The check is performed by using SQL function IN(). Depending on the provider, the given values are passed differently to query engine in accordance with provider's rules.

When user specifies a different data type than the one in the column, sensor tries to cast column values to specified type. If a data type is not provided, and data types do not match, the default type to cast is STRING.

Info

In all cases except for DATE, check casts the column for selected data type. In case of DATE, values provided in the list are cast. This is done for a technical reasons, e.g. when table is time partitioned.


When to use

We recommend using this check when you would like to validate the data for certain values. For example when you expect country column to contain records from few countries, e.g. Poland, United States, Germany (see the example).

Warning

Running this check defining the wrong data type for the column might result with an error. This is because casting some types to another is impossible, for e.g. DATE to NUMERIC. That is why we recommend using this query on STRING types, where such errors do not occur.


Used sensor

Values in set percent


Accepted rules

Min count

Count equals


Parameters

This checks has two parameters that configure sensor:

  • values_type: str (Optional)
    predefined values type provided from user, types are listed in enum (default: STRING) BuiltInListFormats
  • values_list: list
    list of values provided by the user

The default type is STRING, which is one of the types of values_type. In case of values_list user has to provide a list of values compatible with values_type(see the examples).

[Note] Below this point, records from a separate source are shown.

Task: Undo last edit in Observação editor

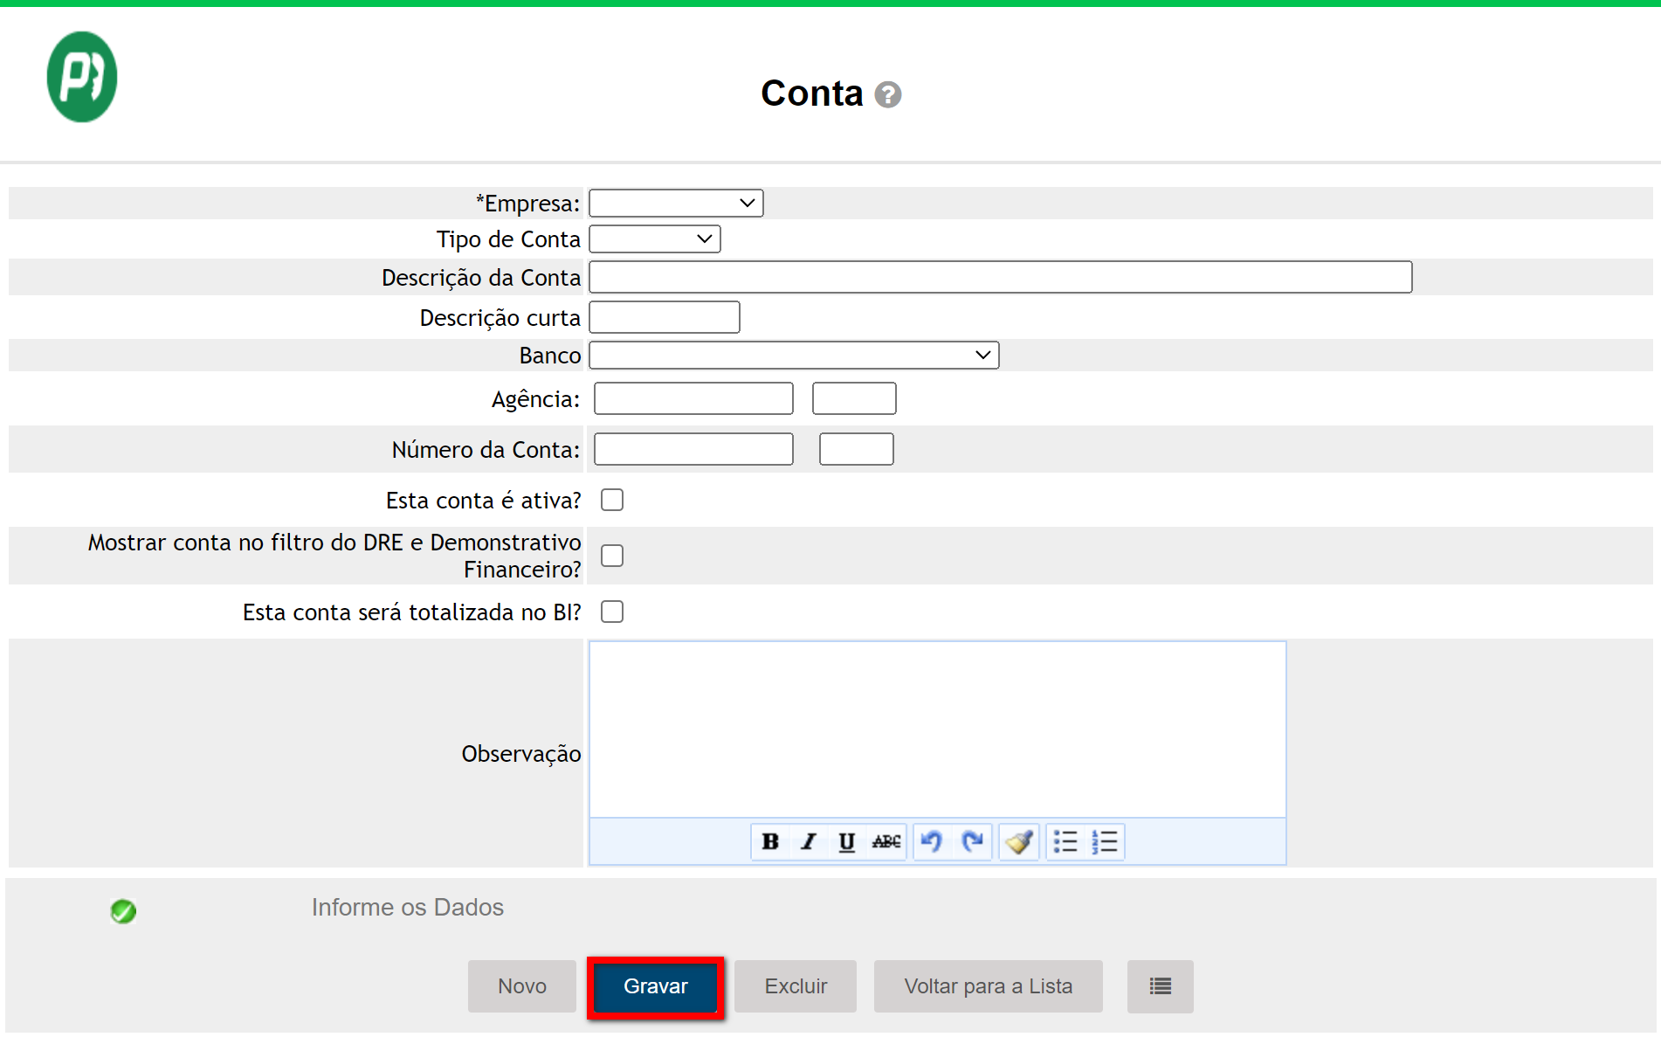Action: (932, 841)
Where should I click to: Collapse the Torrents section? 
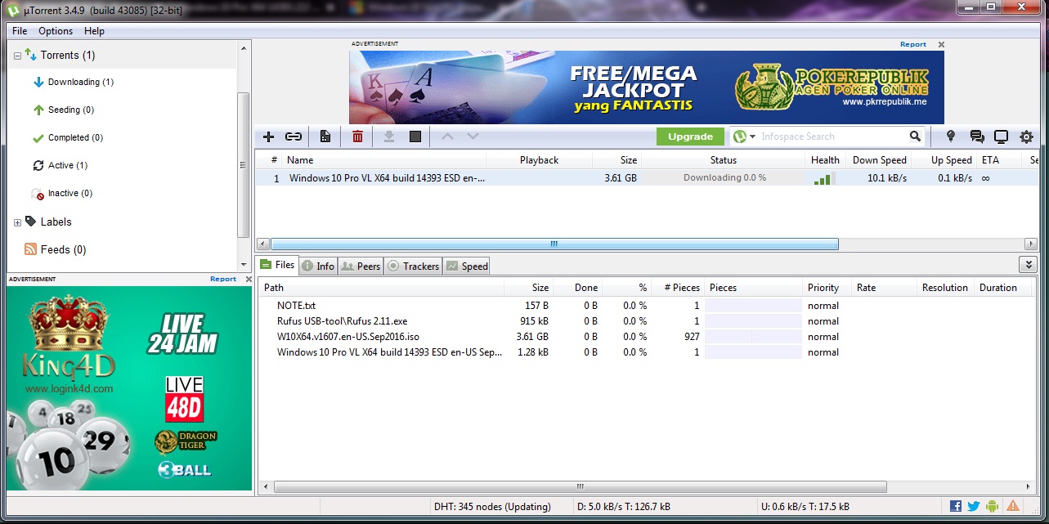pyautogui.click(x=16, y=55)
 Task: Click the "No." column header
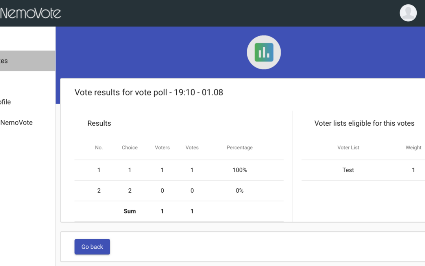99,148
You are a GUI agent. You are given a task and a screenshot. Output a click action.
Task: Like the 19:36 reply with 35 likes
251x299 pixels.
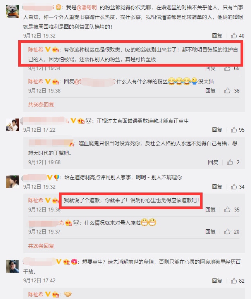[x=227, y=210]
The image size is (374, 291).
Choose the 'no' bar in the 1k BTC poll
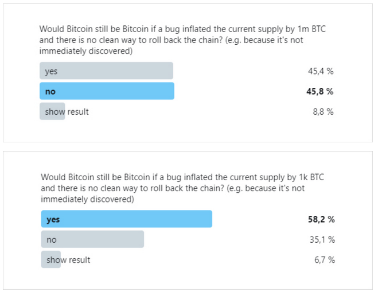[92, 239]
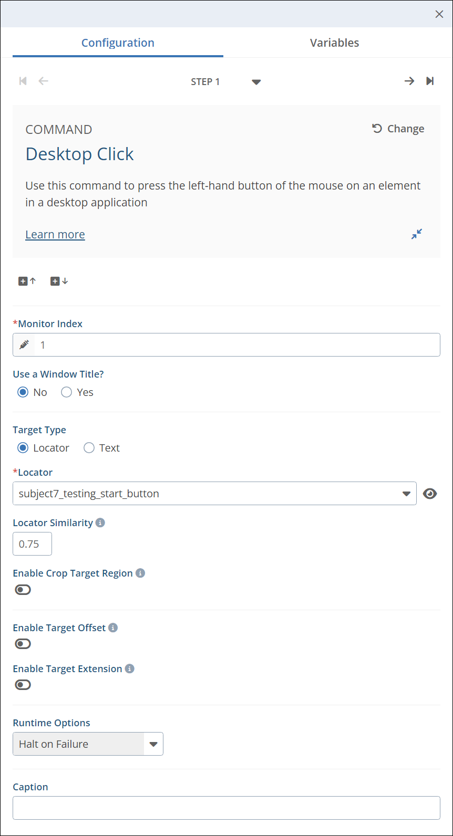Preview locator with the eye icon
Viewport: 453px width, 836px height.
pos(430,494)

List of built in list formats

Name Type
NUMERIC 'NUMERIC'
STRING 'STRING'
DATE 'DATE'
Name Type
NUMERIC 'NUMERIC'
STRING 'STRING'
DATE 'DATE'

How to use

Default configuration

The default configuration of column validity check values_in_set_percent with min_count rule. If the parameter values_type is not chosen, the default data type for values provided from user is STRING.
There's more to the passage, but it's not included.